Etes-vous confrontées au manque de médecins?
Dr Heenen : Aux soins intensifs, nous sommes, à la base, neuf médecins pour faire tourner trois sites. Un confrère a été écarté parce qu’il a été gravement malade. Un a été coincé à l’étranger. Deux autres ne peuvent pas augmenter leur temps de travail parce qu’ils ont d’autres engagements. Nous sommes donc cinq qui tournons pour maintenir un intensiviste sur chaque site chaque jour. Nous avons aménagé des jours de repos pour pouvoir souffler un peu.
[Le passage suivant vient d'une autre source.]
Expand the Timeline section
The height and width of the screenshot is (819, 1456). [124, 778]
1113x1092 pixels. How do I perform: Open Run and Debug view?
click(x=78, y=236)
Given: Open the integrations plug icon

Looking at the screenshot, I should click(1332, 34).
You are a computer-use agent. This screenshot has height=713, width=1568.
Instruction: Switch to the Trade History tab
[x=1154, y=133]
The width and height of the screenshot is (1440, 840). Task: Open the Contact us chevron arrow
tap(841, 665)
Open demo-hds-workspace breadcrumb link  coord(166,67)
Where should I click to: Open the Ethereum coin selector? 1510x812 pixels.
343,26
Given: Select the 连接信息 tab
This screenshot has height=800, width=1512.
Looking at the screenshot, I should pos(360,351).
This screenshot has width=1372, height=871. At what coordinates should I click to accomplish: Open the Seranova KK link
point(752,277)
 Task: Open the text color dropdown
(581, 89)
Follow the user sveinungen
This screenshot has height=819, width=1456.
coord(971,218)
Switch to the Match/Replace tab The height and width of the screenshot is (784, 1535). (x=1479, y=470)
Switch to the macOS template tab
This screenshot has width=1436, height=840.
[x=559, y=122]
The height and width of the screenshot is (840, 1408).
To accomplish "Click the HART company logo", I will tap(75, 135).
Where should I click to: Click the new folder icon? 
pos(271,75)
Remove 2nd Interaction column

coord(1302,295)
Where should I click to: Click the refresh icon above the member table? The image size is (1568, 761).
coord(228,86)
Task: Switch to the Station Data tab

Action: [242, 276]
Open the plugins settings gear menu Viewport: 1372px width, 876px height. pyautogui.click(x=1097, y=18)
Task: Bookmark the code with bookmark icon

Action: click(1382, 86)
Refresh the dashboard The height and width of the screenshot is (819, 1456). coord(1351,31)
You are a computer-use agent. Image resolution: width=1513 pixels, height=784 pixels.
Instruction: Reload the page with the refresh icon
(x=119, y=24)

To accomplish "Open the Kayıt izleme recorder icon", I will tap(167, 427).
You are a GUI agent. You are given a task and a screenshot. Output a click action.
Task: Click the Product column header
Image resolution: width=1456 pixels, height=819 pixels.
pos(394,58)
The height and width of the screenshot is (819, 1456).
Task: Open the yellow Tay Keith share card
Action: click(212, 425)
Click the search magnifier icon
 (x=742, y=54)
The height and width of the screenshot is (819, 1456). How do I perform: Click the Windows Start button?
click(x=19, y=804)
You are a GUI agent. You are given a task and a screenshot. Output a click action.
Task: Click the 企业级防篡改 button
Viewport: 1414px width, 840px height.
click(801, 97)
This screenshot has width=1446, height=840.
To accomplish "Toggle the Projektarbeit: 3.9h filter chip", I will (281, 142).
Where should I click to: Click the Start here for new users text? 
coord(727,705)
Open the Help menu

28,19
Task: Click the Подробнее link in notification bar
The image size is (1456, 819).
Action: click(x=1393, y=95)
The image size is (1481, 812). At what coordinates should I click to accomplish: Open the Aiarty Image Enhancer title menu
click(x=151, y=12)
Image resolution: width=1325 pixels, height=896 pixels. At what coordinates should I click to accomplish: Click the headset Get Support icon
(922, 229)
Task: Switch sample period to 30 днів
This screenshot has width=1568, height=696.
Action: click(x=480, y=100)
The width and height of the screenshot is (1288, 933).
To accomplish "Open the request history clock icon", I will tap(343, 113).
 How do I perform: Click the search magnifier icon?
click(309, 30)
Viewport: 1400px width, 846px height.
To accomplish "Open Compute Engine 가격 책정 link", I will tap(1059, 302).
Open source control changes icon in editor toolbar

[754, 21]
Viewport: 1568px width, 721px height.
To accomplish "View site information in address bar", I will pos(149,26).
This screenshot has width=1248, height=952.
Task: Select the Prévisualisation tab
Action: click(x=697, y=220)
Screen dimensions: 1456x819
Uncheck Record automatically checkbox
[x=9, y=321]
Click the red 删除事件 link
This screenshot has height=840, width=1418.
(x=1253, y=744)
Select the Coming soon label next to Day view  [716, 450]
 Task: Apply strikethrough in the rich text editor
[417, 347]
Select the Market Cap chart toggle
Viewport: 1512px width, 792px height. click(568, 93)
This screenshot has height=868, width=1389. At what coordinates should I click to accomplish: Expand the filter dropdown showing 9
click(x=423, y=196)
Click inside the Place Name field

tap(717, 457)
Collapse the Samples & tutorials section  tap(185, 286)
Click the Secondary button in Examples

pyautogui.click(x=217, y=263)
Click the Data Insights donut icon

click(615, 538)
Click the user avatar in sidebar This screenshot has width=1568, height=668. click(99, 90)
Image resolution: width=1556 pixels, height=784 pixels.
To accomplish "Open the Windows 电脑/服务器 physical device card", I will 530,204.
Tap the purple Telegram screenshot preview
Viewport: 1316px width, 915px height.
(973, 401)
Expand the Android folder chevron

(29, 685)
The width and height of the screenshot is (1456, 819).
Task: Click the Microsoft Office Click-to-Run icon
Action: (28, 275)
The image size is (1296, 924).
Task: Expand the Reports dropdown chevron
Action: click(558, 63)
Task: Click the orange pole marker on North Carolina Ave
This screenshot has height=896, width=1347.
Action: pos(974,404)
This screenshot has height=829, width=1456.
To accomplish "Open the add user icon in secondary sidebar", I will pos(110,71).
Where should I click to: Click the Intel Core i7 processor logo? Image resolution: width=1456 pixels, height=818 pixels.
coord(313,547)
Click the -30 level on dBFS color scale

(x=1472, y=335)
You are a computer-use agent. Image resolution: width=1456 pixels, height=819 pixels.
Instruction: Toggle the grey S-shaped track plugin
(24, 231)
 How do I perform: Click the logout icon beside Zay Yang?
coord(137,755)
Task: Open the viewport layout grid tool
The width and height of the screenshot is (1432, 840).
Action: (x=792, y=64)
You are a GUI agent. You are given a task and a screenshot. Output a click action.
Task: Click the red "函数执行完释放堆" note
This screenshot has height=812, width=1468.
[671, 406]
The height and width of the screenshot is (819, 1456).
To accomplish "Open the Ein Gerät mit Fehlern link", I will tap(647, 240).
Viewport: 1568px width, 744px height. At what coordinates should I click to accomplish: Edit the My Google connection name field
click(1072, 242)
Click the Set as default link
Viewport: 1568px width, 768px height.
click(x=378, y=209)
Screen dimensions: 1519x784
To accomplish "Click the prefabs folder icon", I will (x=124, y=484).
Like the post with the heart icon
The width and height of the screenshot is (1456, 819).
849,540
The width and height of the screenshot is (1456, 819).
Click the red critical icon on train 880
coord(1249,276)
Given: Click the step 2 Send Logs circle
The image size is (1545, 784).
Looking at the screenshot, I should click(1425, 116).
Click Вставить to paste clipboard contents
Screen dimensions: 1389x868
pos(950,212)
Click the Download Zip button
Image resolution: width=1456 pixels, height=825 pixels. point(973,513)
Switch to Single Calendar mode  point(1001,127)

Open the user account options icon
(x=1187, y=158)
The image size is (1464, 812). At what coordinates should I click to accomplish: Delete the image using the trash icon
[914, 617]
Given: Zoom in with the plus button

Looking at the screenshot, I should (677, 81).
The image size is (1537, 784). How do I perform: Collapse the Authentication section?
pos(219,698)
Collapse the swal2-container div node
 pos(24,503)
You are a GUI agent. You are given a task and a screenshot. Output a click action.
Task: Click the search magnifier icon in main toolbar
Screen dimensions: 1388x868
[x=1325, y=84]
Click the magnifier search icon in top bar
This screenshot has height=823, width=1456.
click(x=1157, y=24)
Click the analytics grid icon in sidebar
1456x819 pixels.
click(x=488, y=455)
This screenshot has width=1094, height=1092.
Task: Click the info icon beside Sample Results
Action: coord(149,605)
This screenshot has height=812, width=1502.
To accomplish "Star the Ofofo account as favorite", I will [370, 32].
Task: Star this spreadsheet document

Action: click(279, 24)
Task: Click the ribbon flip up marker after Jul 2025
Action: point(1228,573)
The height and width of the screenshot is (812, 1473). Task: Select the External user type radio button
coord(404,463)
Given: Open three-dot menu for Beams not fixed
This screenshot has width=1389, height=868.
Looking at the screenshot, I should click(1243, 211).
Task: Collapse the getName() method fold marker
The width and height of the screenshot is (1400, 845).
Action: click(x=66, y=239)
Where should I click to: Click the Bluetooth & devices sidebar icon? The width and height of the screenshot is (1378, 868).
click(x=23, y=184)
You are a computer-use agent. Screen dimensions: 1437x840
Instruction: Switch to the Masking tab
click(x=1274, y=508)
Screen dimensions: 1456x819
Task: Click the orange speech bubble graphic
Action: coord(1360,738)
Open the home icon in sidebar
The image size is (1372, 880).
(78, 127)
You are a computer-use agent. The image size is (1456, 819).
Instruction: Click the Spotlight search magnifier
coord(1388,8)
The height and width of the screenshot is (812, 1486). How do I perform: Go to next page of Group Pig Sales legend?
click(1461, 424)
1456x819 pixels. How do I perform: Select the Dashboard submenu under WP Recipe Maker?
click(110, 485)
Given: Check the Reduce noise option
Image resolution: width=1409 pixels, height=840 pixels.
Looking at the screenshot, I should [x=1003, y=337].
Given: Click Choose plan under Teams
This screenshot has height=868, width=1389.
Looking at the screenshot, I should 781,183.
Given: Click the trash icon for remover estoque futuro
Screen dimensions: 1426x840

Dr Papleux : Dans les unités Covid, nous avons mis tout un système en place, avec les pneumologues, les infectiologues et les médecins en formation qui travaillent toujours à deux. Nous sommes en permanence cinq médecins présents. Un médecin s’occupe de la partie administrative. C’est une aide précieuse. Il récolte les données, remplit les tableaux, contacte le laboratoire et accueille les familles pour répondre à leurs questions par téléphone. Pour les annonces de mauvaises nouvelles ou les diagnostics difficiles, ce sont les médecins en charge des patients qui appellent les familles. Nous ne devons jamais travailler plus de quatre jours d’affilée dans le service avec deux à trois jours de repos. Aujourd’hui (le 7 avril, ndlr), cela fait un mois que j’ai pris en charge mon premier patient Covid-19.
Le renfort de confrères
Dr Heenen : Nous avons du renfort aux soins intensifs de la part d’autres confrères. Sur chaque site HIS, un intensiviste prend en charge ce qui relève de ses compétences. Il a l’aide d’un anesthésiste et d’un médecin en formation, pas toujours de soins intensifs. Sur un des sites, il y a, par exemple, un assistant en gynécologie. Des chirurgiens ont proposé de faire les petites mains pour faire des prescriptions. Nous sommes constamment sur le fil, mais heureusement nous ne sommes jamais trop peu.